Is there a light at the end of Level 3 Communications' tunnel? A blue, fiber-optic light? Image source: Getty Images.

1. Hopes dashed, followed by more high hopes

Level 3 didn't have a great second quarter. Although pro forma profits at the integrated telecommunications services provider beat estimates, revenue fell short of estimates and declined year over year. Level 3 shares tumbled 7% in the immediate aftermath of the earnings report, and continued falling to a recent low of about $48 -- down 15% from the pre-earnings high.

And yet, according to MoffettNathanson, this steep sell-off has provided investors with a chance to capitalize on the rebound. Quoted on StreetInsider.com this morning, Moffett's analysts admit that Level 3's revenue performance last quarter was "really quite bad." But at the same time, Moffett argues that "times like these sometimes present buying opportunities," and Moffett sees here a chance to earn as much as a 16% profit as Level 3 shares climb toward its target price of $58 a share.

2. $58? Why?

That's an excellent question.

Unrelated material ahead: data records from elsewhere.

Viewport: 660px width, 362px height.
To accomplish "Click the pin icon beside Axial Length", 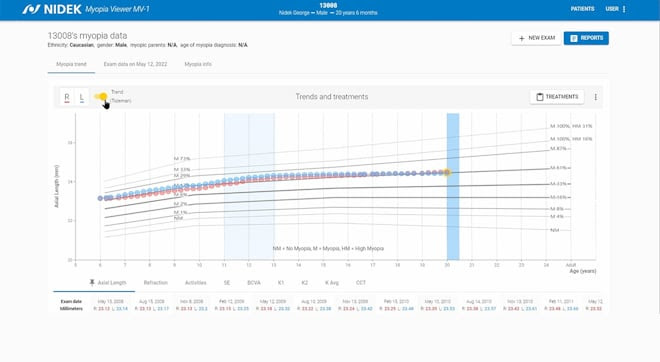I will pyautogui.click(x=92, y=282).
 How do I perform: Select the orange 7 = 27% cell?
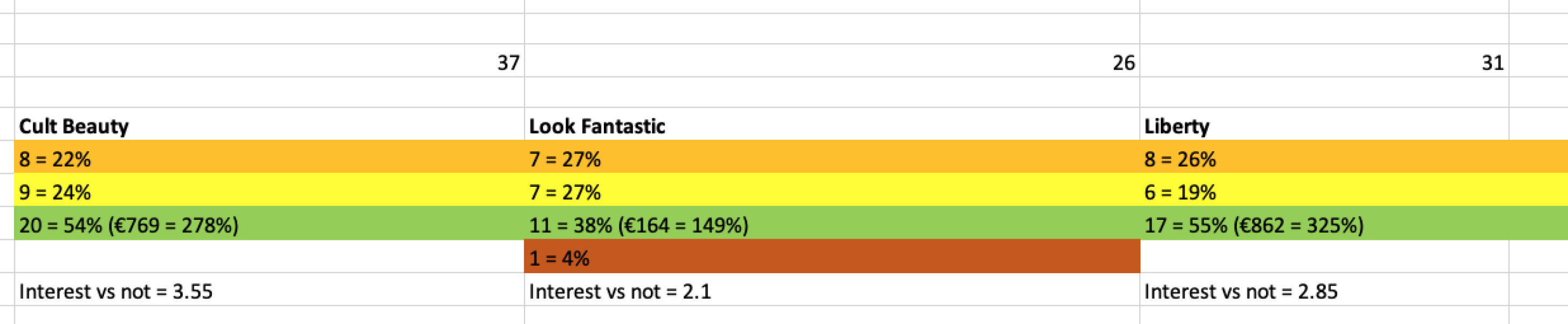(831, 159)
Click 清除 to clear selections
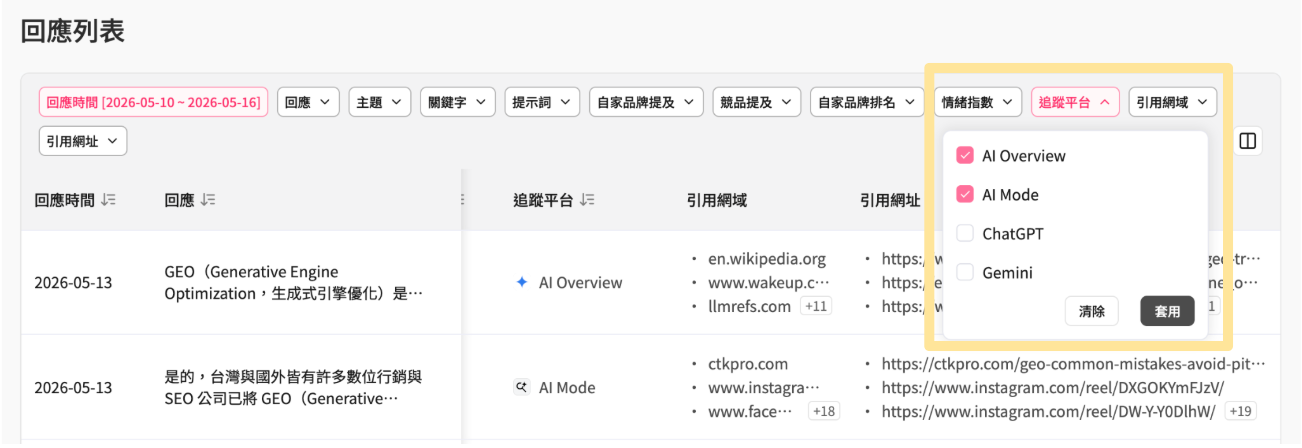1302x448 pixels. (1092, 311)
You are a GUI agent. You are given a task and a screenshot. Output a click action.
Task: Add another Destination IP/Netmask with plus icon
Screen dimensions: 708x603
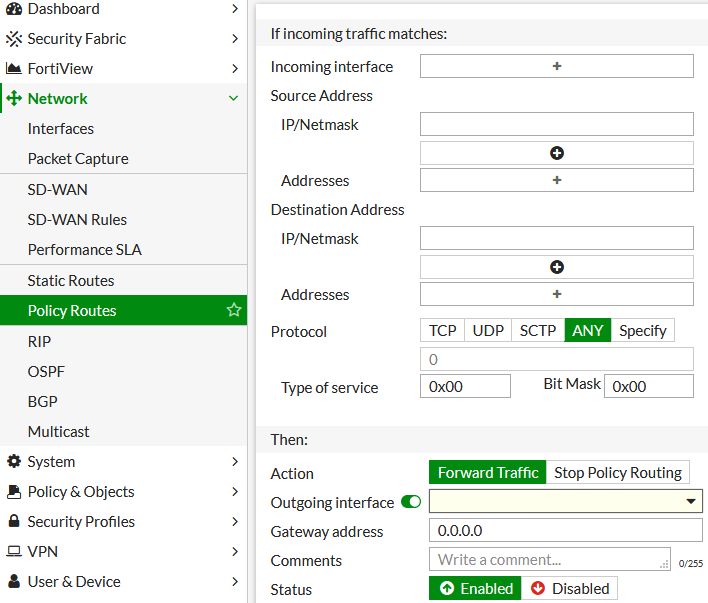(557, 267)
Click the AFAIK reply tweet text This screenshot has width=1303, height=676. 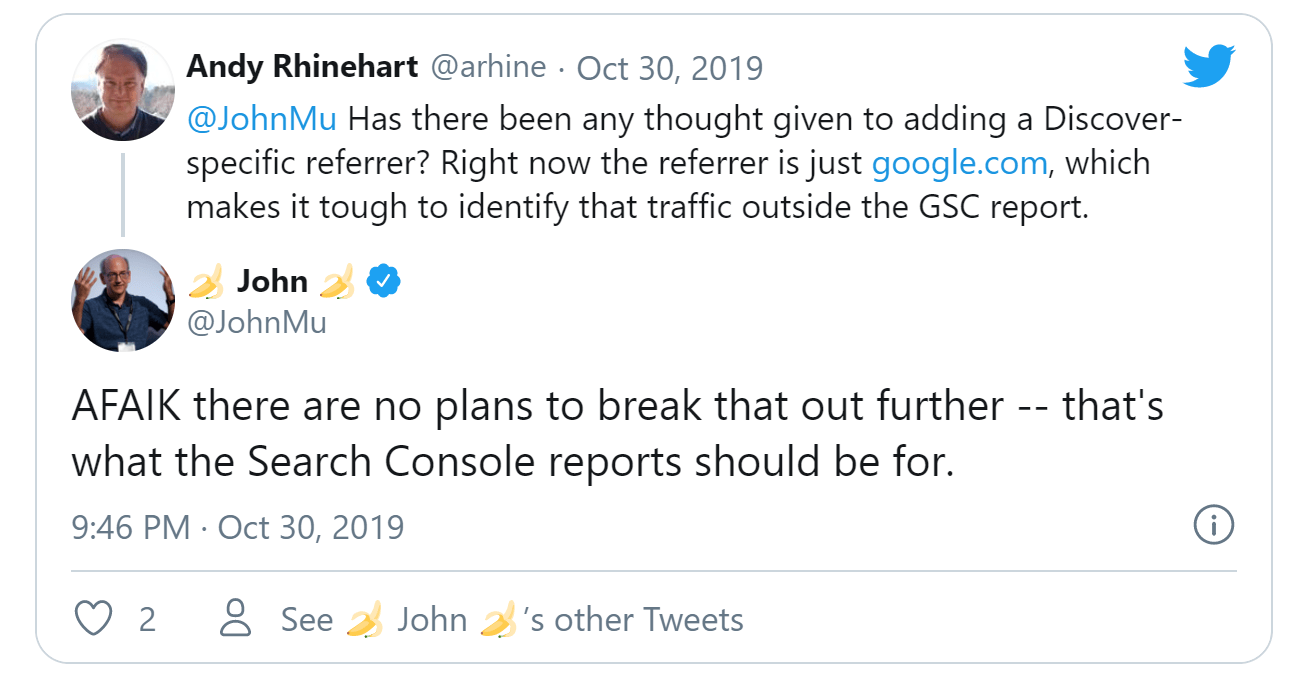click(617, 434)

MoffettNathanson predicts that Level 3 shares will climb to $58. But in defense of this prediction, the most the analyst will say is that Level 3's "long-term outlook remains intact, and the valuation is appealing."

Those are pretty bold assertions, but lacking in much detail to support them. So here's what we know: In the four years since I rated Level 3 Communications stock an underperformer, the company has gone on to grow its revenue 29%, more than double its operating profits to $1.4 billion, and cease losing money on the bottom line. In fact, over the past 12 reported months, Level 3 has reported total net profits of $3.6 billion (all data as provided by S&P Global Market Intelligence).

Simply put, Level 3 is on a roll.

3. Caveats and provisos

Most of that $3.6 billion profit came in the form of a $3 billion one-time tax benefit, however. This year's earnings are expected to be closer to $600 million, climbing to $880 million by 2018. Even more importantly, the company -- which was burning cash and heavily indebted four years ago -- is today producing positive free cash flow at the rate of $950 million a year.

If Level 3 can keep that up, it should be able to make some real headway in working down its debt load (currently at $9.6 billion, net of cash, and above 2012 levels), and building up its balance sheet.

The most important thing: Valuation

Given the huge difference between Level 3's apparent, trailing profits, and its likely GAAP earnings total for this current year, the best way to value the enterprise may be to measure Level 3's debt-adjusted market cap against these strong free cash flows instead. If we do that, then we find that Level 3 has an enterprise value of $27.3 billion today, $950 million in free cash flow, and thus an EV/FCF ratio of 28.7.

Despite the stock's 18.6% projected long term earnings growth, and despite Level 3's impressive performance over the past four years, I cannot help but conclude that at an EV/FCF/growth ratio of 1.5, Level 3 Communications -- while much healthier from a free cash flow standpoint -- is still overvalued today.

But then again...I've been wrong before.